Borgotrebbia: «Insicurezza frutto del menefreghismo dell'amministrazione»

Lega Nord Piacenza: «La "povera" gente ha dovuto  arrangiarsi imparando il mestiere di metronotte, cioè inventando lo stato di polizia domestico all'opposto dell'ideale di sinistra naturalmente permissivo e svuota-carceri»

Immagine di repertorio

La Lega Nord di Piacenza nella mattinata del 22 gennaio ha distribuito un volantino nel quartiere Borgotrebbia sulla questione sicurezza. Il volantinaggio proseguirà anche nei prossimi giorni.

«La situazione di totale insicurezza venutasi a creare a Borgotrebbia - si legge nel volantino - è il risultato di anni di menefreghismo da parte delle Amministrazioni di sinistra che da quindici anni stanno governando Piacenza. La "povera" gente ha dovuto  arrangiarsi imparando addirittura il mestiere di metronotte, cioè inventando lo stato di polizia domestico all'opposto dell'ideale di sinistra naturalmente permissivo e svuota-carceri. A Piacenza è molto più importante scatenare la guerra al parcheggio in centro storico usando nuove assunzioni di "vigilini" piuttosto che formare vigili di quartiere addestrati a prevedere le violenze alla sacralità delle abitazioni».

«Importante è fare cassa - continua il volantino - importante è mitragliare di multe vie come Gaspare Landi, importante è creare zone a traffico limitato con l'investimento in telecamere in zone dove passavano quasi esclusivamente i pochi residenti. Mentre le zone potenzialmente a rischio, dove la casa rimane sguarnita perché chi la abita va a lavorare, è stata abbandonata a se stessa in balìa di ogni sorta di sbandato ed inserito in questa società da quella sinistra che pretende di difendere, a parole, e di farsi votare da chi viene derubato».

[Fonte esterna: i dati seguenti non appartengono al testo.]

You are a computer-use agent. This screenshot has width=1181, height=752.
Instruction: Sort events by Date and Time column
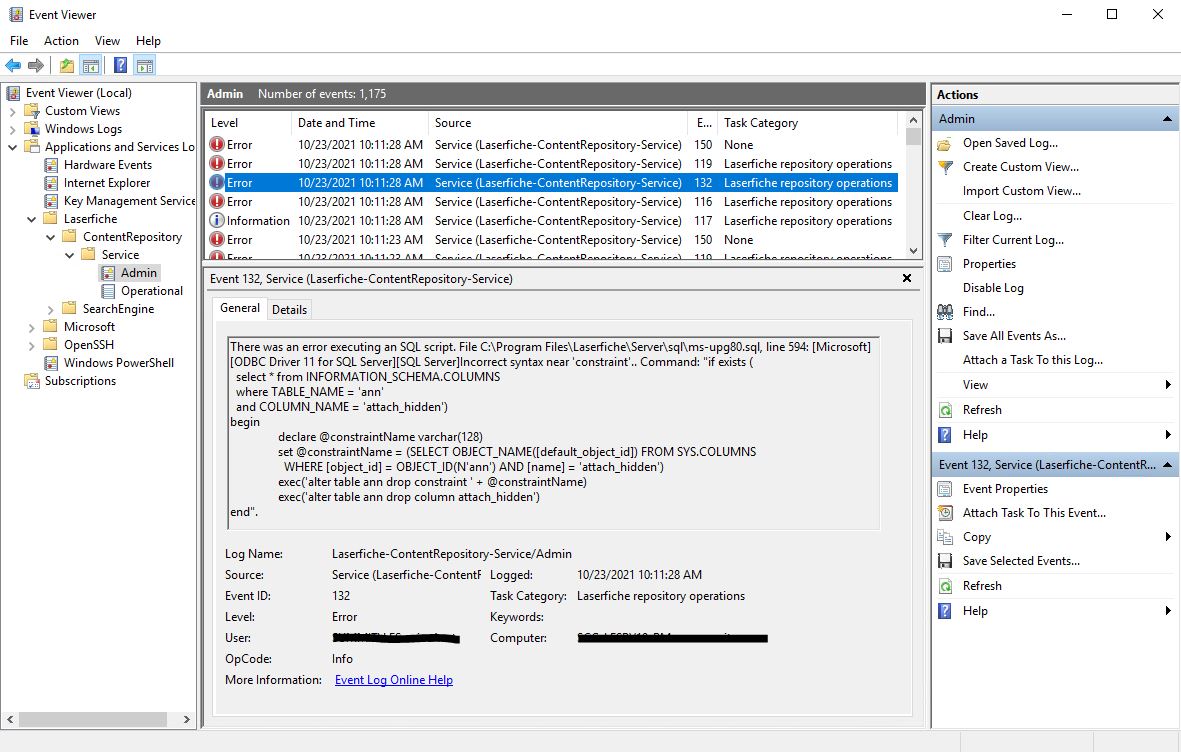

«Naturalmente - afferma la Lega Nord - c'è da stare attenti ad una legittima difesa che sia veramente legittima altrimenti si incorre nel reato ed il rischio di venire processati è all'ordine del giorno. La nostra proposta è stata quella di sfruttare la dismissione della Provincia dove lavorano centinaia di impiegati addetti alla burocrazia per riversarli negli uffici dei vigili urbani che pare siano straripanti di pratiche burocratiche e che di fatto impedisce al vigile di fare il suo mestiere. Non costerebbe nulla, perché entrambe le categorie già prendono lo stipendio per cui invece di assumere "vigilini" ( solo per dare multe) i vigili sarebbero in strada ed i dipendenti della provincia a fare il loro mestiere (burocrate) dentro al comando dei vigili urbani». 

«Quindi un costo zero che per Piacenza vorrebbe dire circa cento uniformi in giro a controllare il territorio - conclude il volantino - ed in Italia circa 80mila tutori dell'ordine che oggi stanno inchiodati alle scrivanie. Questo si potrebbe applicare anche ad altre altre forze dell'ordine che però non sono di competenza del sindaco. Purtroppo la nostra proposta è finita nel cestino senza motivazioni per cui bisognerà attendere il 2017 quando si andrà alle urne. Borgotrebbia, e non solo, verrà bonificata, ma scordiamoci che il Sindaco che lo farà possa essere di sinistra. Comunque fate bene a fare quel che fate, noi vi siamo vicini, infatti le nostre battaglie sono per riportare i cittadini alla vita civile per cui la casa ritorni ad essere il luogo dove si è sicuri e protetti. E' un diritto».